森会長の女性蔑視発言をめぐっては、ボランティアや聖火ランナーの辞退者が続出。

国内外から批判が相次いでいた。

森会長の動向を海外メディアも速報で伝えている。

アメリカのCNNは、世界経済フォーラムの報告書を引用したうえで、「この国のジェンダーギャップは、経済先進国の中で飛びぬけて大きいとされている」と報道。

ブルームバーグは、「SNSのコメントの嵐により、森氏を辞任へと追い込んだ」と報道した。

また、森会長の発言を受け、「朝食会場で絶対にこの人を追い詰める。東京で会いましょう」とコメントしていたカナダIOC委員のウィッケンハイザー氏は、ツイッターで、「前進」と投稿。

IOC委員のエルデネル氏は、11日午後、FNNの単独インタビューに対し、「森会長の辞任表明は正しい判断だ」と述べた。

さらに、エルデネル氏は、「組織委員会は素晴らしいチームなので、後任の人への引き継ぎはスムーズに行われるだろう」と述べ、期待感を示した。
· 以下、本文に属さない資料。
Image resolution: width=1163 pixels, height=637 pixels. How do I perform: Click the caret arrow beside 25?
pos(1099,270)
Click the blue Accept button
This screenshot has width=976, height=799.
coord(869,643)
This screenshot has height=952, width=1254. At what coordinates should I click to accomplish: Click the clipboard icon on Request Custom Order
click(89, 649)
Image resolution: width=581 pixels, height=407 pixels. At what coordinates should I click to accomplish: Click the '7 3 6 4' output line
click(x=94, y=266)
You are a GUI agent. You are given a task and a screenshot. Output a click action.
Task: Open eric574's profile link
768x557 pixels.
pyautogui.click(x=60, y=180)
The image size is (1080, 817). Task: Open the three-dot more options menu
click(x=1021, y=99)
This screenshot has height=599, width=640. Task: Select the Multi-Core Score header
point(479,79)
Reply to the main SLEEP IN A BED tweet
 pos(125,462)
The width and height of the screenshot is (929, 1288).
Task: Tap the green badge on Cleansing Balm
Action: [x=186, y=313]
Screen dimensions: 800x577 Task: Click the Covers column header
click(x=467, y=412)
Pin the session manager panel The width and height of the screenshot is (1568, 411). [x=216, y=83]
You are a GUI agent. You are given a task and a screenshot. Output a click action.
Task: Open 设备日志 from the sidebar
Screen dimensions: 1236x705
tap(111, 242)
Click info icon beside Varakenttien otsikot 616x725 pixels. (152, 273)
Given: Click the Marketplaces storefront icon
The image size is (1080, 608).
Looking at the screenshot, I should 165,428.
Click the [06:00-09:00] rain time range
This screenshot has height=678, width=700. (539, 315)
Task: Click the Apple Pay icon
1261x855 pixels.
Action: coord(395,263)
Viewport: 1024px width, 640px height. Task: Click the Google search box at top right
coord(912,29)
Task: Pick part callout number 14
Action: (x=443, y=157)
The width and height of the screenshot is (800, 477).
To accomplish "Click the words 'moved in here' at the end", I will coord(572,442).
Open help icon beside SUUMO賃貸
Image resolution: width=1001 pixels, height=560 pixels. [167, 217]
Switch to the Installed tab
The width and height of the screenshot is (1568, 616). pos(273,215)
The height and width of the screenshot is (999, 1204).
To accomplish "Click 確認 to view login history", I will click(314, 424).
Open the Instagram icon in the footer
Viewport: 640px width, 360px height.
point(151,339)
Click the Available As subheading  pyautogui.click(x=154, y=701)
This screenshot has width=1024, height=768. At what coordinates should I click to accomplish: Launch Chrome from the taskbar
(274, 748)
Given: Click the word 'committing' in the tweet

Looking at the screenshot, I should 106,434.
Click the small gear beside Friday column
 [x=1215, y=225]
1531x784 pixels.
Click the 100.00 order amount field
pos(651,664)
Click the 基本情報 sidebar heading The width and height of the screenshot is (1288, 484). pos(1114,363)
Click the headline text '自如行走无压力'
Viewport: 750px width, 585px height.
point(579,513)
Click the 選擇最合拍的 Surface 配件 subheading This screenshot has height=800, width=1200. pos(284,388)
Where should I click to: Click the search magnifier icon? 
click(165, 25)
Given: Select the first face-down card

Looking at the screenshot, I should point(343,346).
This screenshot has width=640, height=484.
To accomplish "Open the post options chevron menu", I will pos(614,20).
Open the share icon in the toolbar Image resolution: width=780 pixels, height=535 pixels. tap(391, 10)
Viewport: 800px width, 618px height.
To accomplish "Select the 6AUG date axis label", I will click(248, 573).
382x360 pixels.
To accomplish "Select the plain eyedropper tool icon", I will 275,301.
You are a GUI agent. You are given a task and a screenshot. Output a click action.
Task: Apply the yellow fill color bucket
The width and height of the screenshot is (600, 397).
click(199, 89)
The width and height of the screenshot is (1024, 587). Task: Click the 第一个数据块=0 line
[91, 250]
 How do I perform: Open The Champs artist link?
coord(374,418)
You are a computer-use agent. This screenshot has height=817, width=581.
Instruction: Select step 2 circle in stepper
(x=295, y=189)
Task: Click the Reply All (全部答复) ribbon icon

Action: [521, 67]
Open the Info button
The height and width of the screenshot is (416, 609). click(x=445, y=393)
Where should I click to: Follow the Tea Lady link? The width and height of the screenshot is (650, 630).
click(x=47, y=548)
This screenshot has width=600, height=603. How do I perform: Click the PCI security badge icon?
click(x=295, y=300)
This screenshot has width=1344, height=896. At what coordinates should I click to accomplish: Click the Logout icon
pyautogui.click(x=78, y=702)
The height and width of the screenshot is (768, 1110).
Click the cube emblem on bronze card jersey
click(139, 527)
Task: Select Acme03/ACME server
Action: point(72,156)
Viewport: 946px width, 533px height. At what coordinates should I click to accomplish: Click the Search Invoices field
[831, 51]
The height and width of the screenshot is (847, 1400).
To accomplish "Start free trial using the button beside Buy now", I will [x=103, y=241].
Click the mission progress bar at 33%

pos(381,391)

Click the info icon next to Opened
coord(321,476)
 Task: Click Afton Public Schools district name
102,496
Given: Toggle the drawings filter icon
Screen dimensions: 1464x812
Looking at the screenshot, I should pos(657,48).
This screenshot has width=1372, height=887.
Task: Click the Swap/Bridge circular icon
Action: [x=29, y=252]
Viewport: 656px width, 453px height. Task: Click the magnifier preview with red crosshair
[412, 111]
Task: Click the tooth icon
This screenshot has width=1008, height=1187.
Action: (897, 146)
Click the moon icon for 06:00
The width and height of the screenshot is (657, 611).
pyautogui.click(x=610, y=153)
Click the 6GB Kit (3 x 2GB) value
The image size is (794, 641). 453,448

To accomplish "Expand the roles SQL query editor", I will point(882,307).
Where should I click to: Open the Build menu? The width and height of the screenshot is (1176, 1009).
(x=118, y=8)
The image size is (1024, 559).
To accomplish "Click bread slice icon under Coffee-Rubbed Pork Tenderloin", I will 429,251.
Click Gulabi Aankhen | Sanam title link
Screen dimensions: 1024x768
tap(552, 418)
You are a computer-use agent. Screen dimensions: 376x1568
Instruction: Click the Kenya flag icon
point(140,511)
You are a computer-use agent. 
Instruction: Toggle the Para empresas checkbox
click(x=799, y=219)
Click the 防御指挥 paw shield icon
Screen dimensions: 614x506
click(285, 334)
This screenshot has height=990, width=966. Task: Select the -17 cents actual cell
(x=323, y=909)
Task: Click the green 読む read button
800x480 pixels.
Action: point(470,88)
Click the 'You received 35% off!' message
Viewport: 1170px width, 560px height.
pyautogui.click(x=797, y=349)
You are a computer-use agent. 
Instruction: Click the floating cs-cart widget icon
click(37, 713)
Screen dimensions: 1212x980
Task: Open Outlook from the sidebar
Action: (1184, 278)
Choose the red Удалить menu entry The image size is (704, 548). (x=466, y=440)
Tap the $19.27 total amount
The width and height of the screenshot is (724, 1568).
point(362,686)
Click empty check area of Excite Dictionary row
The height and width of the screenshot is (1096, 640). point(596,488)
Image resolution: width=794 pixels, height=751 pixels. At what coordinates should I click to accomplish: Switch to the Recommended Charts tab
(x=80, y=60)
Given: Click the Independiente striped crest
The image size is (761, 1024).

一方、10日、森会長やIOCのバッハ会長らが出席する4者会談の欠席を表明した東京都の小池知事は、「私のところに(森会長から)直接電話をいただいた。オリンピック・パラリンピックをなんとしても成功させていくことについては何も変わらない」、「(後任が川淵氏ということについては?)いろいろとしっかり手続きが必要ではないか、それ以外のことは申し上げない」。

森会長は、12日に開かれる組織委員会の合同懇談会で、辞任の意向を正式に表明するとみられている。